The validation of a transaction is almost exclusively the validation of its inputs.  Outputs are only checked for size and total amount, nlocktime is an integer comparison, as is the maximum weight. For these kinds of checks bouncing the cacheline over to another thread would take more time than the check.

Unless the signatures are cached the signatures take almost all the time. And when the signatures are cached the inputs almost always are (unless the coinscache was recently flushed), in cases when everything is cached memory bandwidth (e.g. against sync overheads and copying) is probably the limiting factor... particularly because the validity of entire transactions is also cached and if those lookups are all cache hits then the only validation that happens is nlocktimes and checking for conflicting spends, which is absurdly fast.  If you look at the bench numbers I posted in the other thread you'll see that with cold caches validation took 725ms (and that was on an 18 core system, though POWER so its threading is higher overhead) while the hot cache example was 73ms.  So clearly performance considerations are already dominated by worst cases, not average cases as they're already MUCH faster than the worst case.

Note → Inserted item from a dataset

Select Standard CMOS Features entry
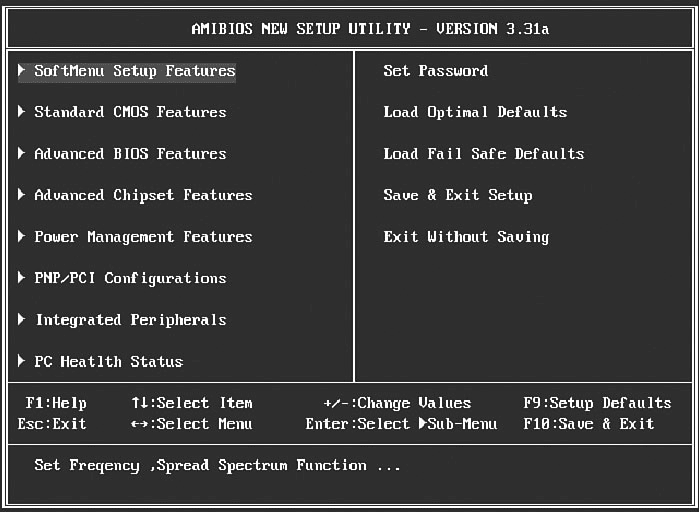 click(130, 112)
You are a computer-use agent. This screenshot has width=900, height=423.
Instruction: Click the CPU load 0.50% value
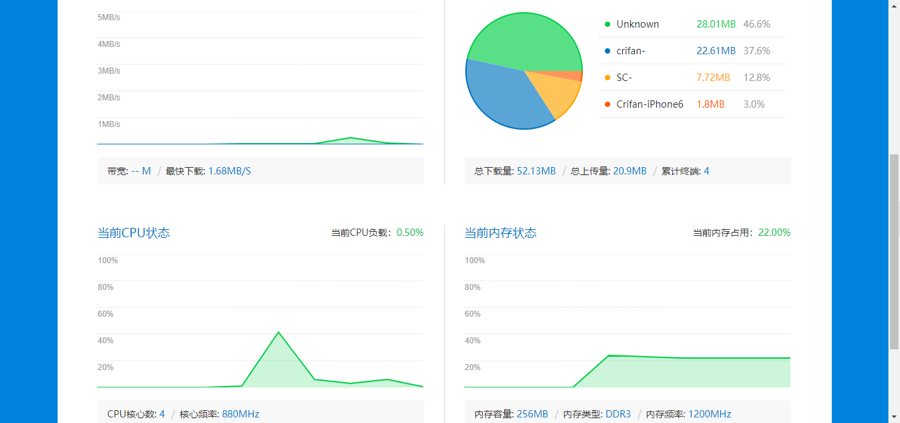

It could queue the entire transactions rather than the individual inputs but this would achieve worse parallelism e.g. because a block pretty reliably will have >6000 inputs these days, but may have anywhere between 500 and 2000 txn just the same.  At least at the time that was written working tx at a time was slower per my chat logs. That might not be true anymore because more of the workload is full blocks, because more recent cpus suffer more from overhead, etc. This was the sort of thing I was referring to in my prior post when I said that less parallelism might turn out to be faster now, due to overheads.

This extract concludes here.